Bobbi, convinced she’d solved the mystery of his secret girlfriend, was insufferable the rest of the night. She kept asking questions about his art for the gala, and with every mention of the event, Nathan’s mood got progressively darker. He’d taken hundreds of photographs and still painted nothing. There wasn’t much time left. Which also meant there wasn’t much time left with Rachel. That particular thought stole his appetite completely. He had to leave.
The next day, he woke up and decided to stay away from Rachel for a while. No more camera lessons. No more flirting. He pulled out his sketchbooks and some of the photos he’d taken and opened his laptop to play videos on rendering realistic motion in a scene. With everything spread over his table, he looked productive even if he didn’t feel that way. He was trying to figure out how to use a French press he didn’t know he owned, when he got a text.
Rachel: We need to talk. Can you come over?
Rachel’s house belonged in an old movie. The white siding, black shutters, and wraparound porch reminded Nathan of some small-town drama with tense conversations in rocking chairs over lemonade. Large pink roses lined the foundation. When he stepped up to the front door, the tinkling sound of wind chimes floated toward him. It was the type of place you would expect a mayor to live, quietly opulent but also generic and inoffensive—a politician’s dream.

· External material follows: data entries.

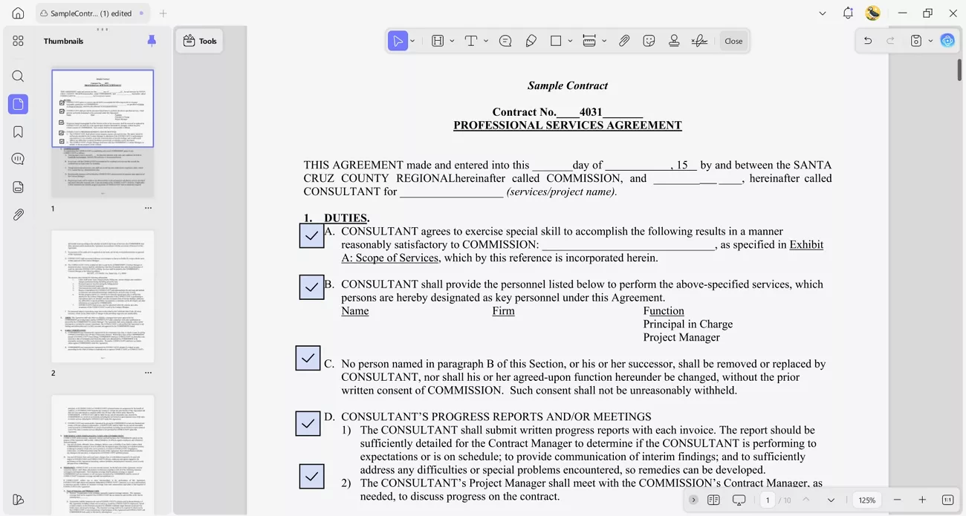
Task: Close the annotation toolbar with Close
Action: (x=733, y=40)
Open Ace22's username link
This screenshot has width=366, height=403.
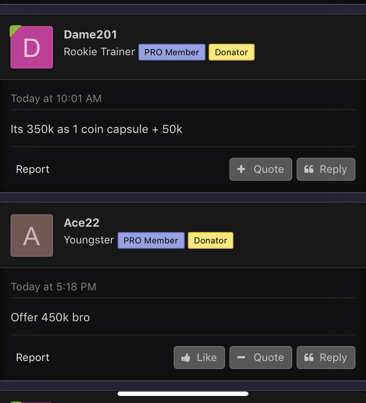coord(82,223)
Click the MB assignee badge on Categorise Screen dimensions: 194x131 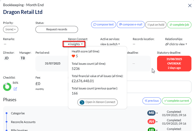click(151, 113)
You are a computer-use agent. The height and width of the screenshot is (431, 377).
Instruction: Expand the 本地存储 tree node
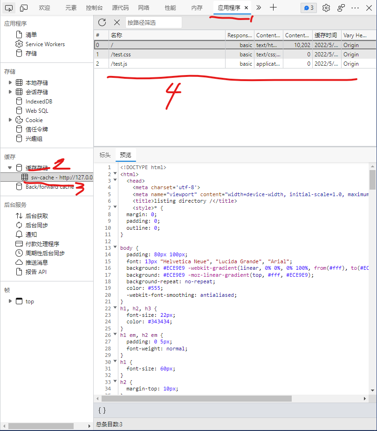point(10,82)

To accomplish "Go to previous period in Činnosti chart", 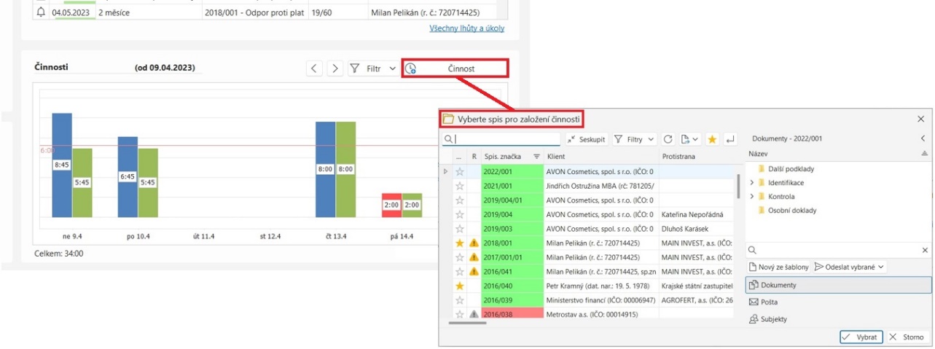I will [314, 68].
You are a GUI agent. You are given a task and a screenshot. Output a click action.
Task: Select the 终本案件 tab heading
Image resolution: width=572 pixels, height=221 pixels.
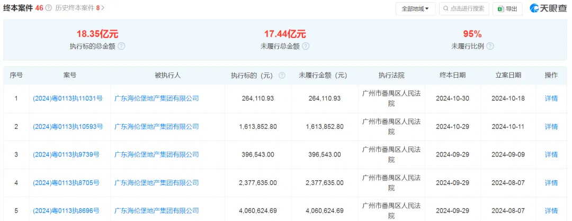pyautogui.click(x=18, y=8)
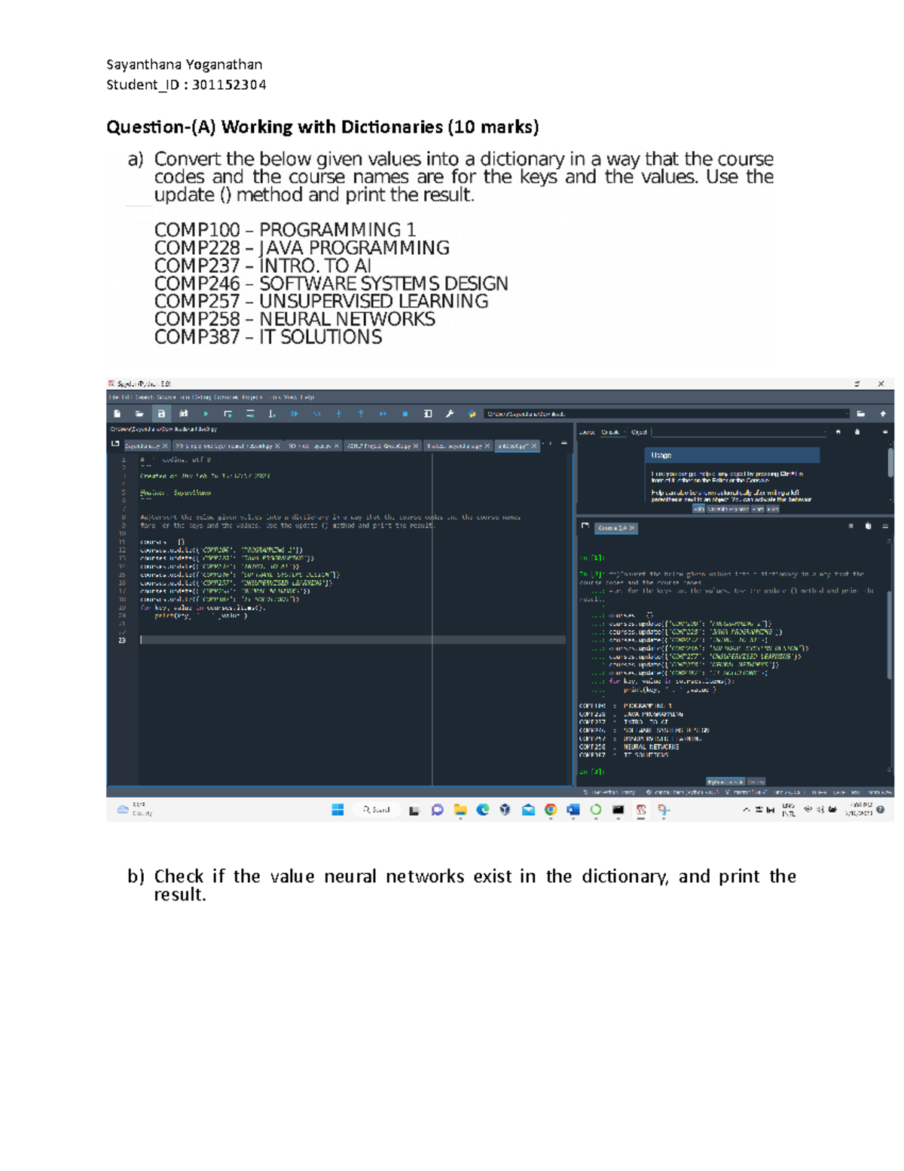Screen dimensions: 904x1171
Task: Interrupt kernel with console stop square
Action: [x=851, y=526]
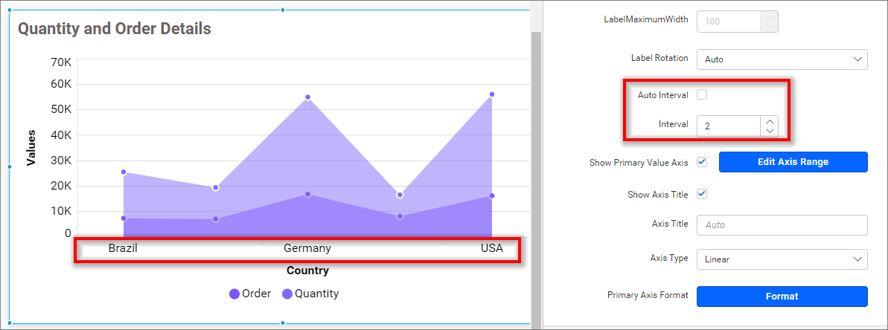Open the Label Rotation dropdown
Screen dimensions: 888x330
(782, 59)
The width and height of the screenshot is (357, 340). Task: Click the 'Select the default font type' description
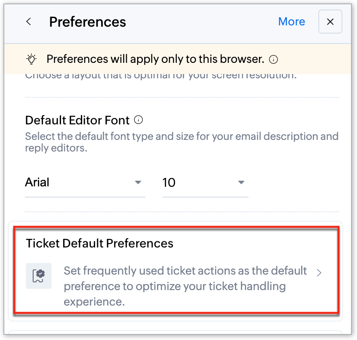coord(182,142)
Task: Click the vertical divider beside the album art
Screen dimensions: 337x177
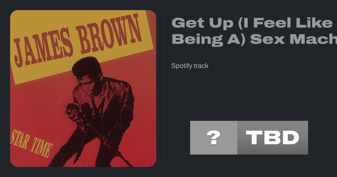Action: coord(164,89)
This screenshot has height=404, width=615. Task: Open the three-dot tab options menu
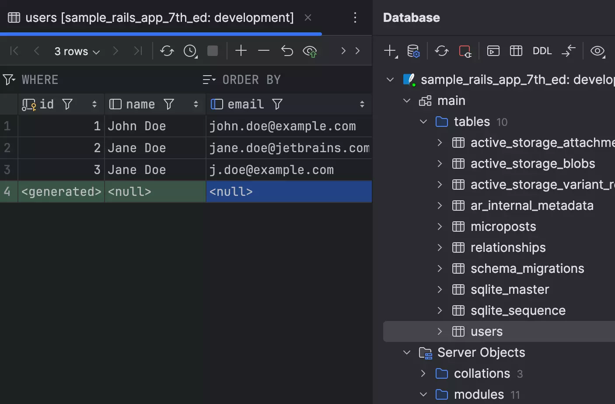tap(355, 17)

The door swung open. Rachel leaned against the frame with a cocktail in one hand, looking like she’d just rolled out of bed. Her light pink dress was a slightly longer version of his T-shirt. The thin fabric skimmed her body close enough to make out everything underneath. Curvy hips. Thick thighs. She wasn’t wearing makeup or shoes. Or a bra. He snatched his eyes back up to her face and cleared his throat.
She stepped back and waved him inside. “Do you want a drink? The kitchen is this way.”
“No, I’m good.”
She started walking like she didn’t hear him. He followed and let his eyes roam on the way. The house was bigger than it looked from outside. It was also aggressively clean. He hated that about his parents’ house. It always had to be photo ready. Growing up, there were never any toys left on the floor, or even a speck of dust left on a windowsill. He thought homes should have clutter and dust. Lived in, not maintained like a museum.
“This isn’t working,” Rachel announced as they reached the kitchen. His stomach plummeted. How often did he reach out to her now—five, six times a day? She probably thought he was obsessed.
Rachel poured a finger of bourbon into her glass. “You still haven’t finished anything, have you?”
Nathan’s heart settled back into his chest. “No, I haven’t.” He pictured the pile of false starts in his apartment. None of it felt honest. That was the only thing he knew he wanted. His name next to something true.